Extract every line from the records below that contains the word "agent".
[Opening GIVEN ENTRIES section]
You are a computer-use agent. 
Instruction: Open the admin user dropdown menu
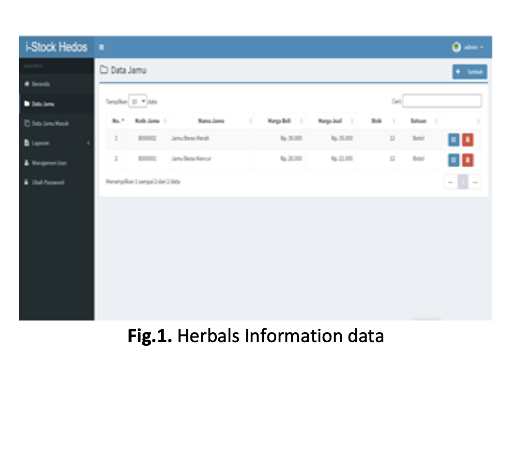pyautogui.click(x=473, y=47)
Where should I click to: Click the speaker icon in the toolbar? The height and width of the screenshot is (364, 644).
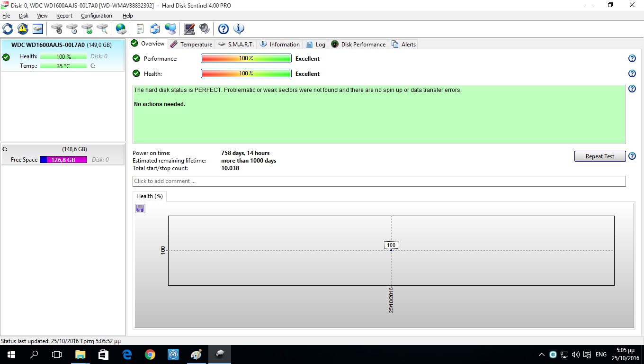pyautogui.click(x=205, y=29)
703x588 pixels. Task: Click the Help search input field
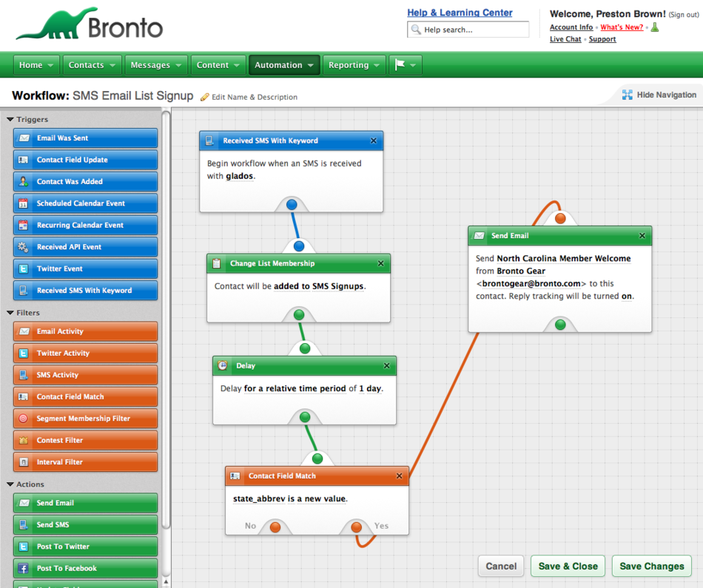coord(474,30)
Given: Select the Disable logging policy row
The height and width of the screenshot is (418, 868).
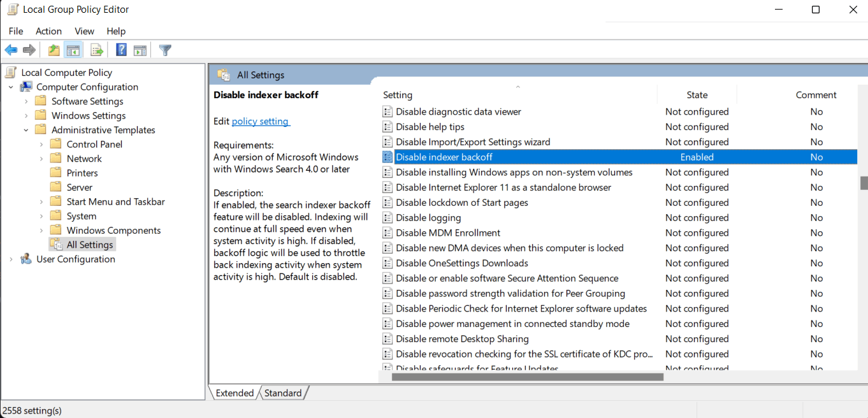Looking at the screenshot, I should pyautogui.click(x=619, y=218).
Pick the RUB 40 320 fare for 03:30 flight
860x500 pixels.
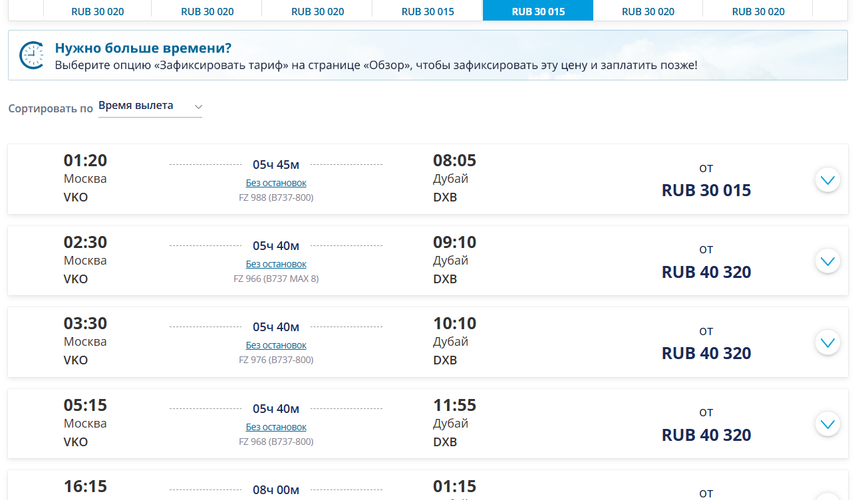pyautogui.click(x=706, y=353)
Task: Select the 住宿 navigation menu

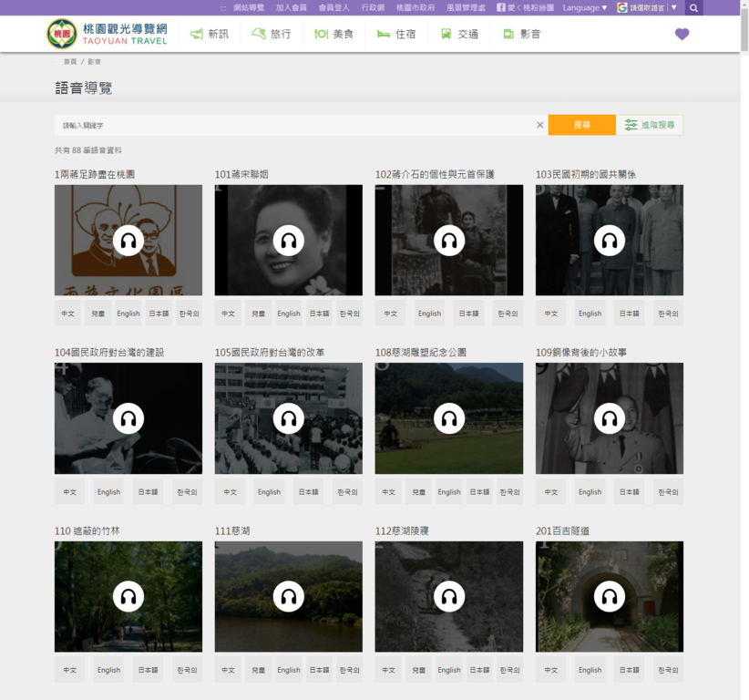Action: point(396,35)
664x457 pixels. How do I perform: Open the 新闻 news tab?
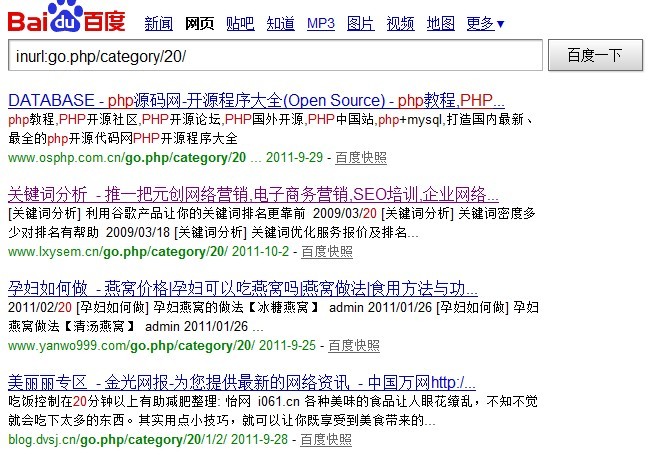click(x=158, y=24)
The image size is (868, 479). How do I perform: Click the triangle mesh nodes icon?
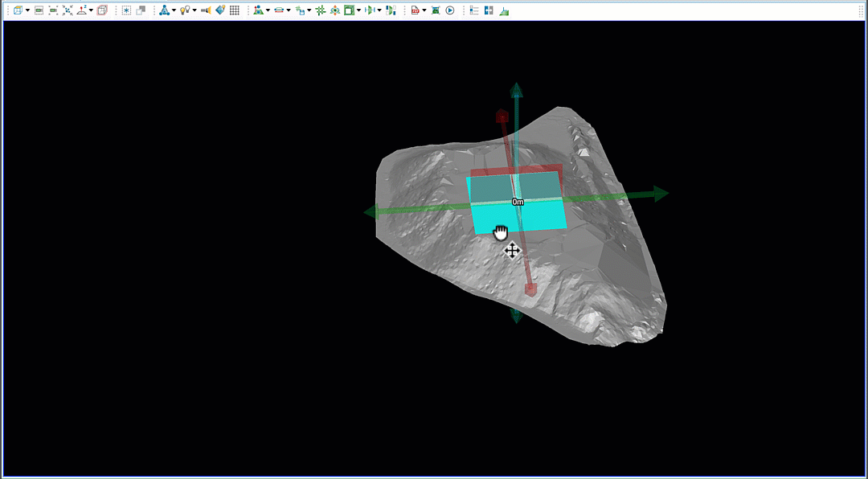pos(164,10)
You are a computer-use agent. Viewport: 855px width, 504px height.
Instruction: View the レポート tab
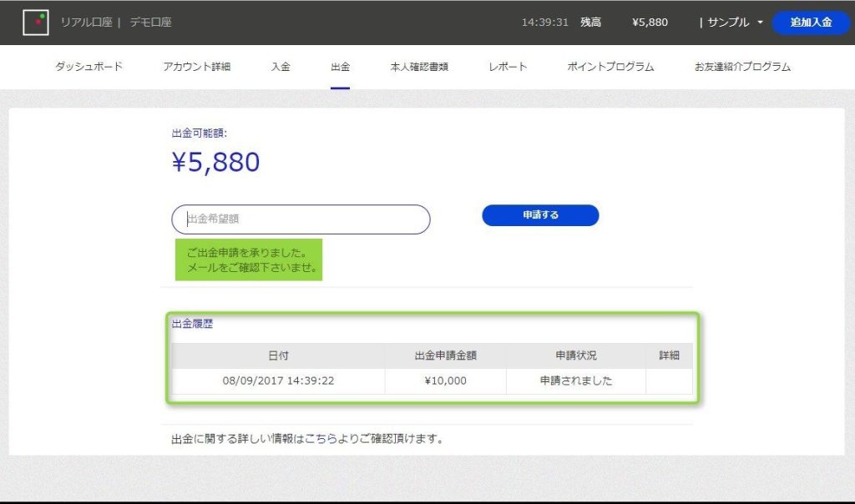508,67
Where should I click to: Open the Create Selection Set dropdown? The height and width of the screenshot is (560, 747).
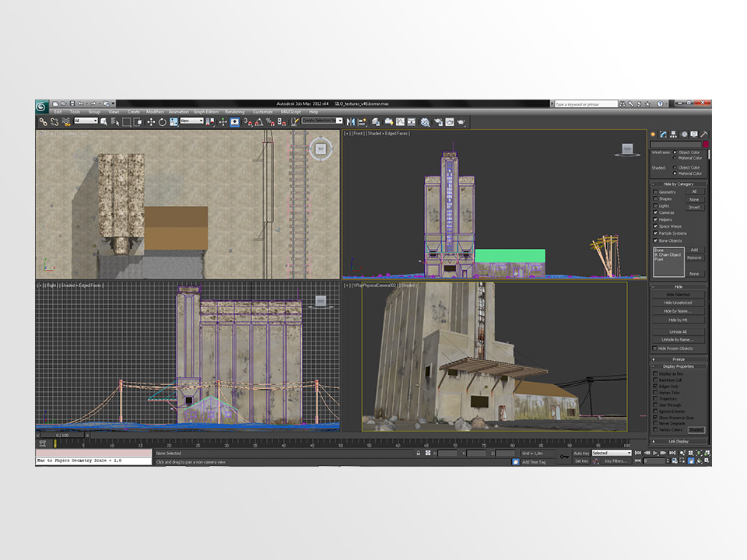(321, 121)
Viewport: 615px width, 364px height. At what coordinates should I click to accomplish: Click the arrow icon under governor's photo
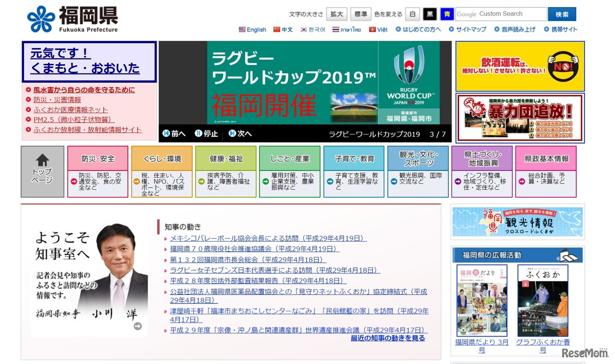point(137,327)
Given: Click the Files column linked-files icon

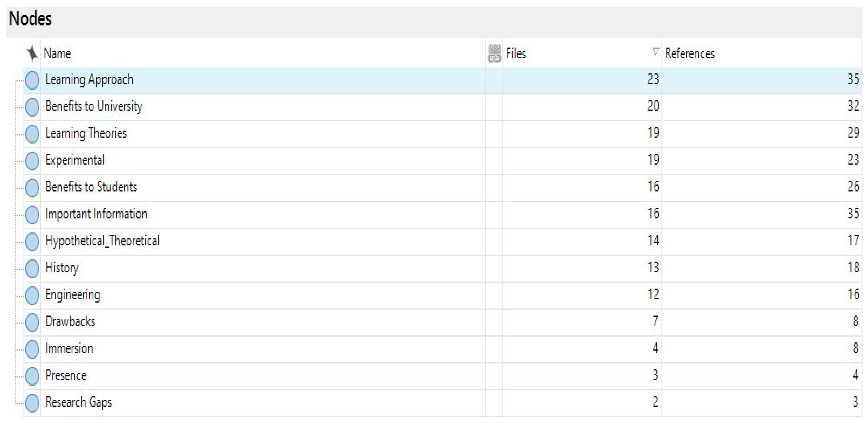Looking at the screenshot, I should [x=494, y=53].
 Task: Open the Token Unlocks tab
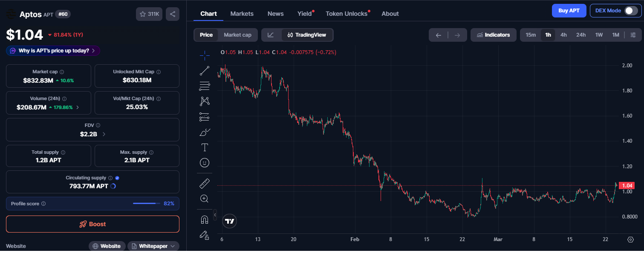coord(347,14)
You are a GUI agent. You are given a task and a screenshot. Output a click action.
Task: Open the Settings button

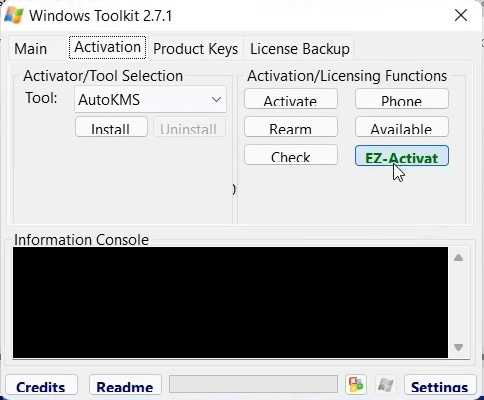(440, 385)
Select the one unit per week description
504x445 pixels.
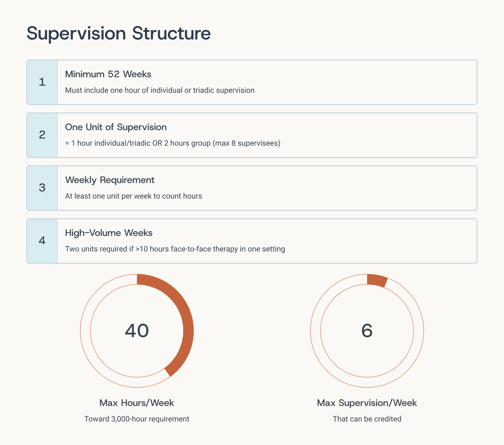click(x=133, y=196)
[Closing GIVEN ENTRIES section]
YOUR SOLUTION:
You are a computer-use agent. 
You are a computer-use agent. Viewport: 855px width, 504px height.
You are a GUI agent. You are given a task and a screenshot. Output a click action.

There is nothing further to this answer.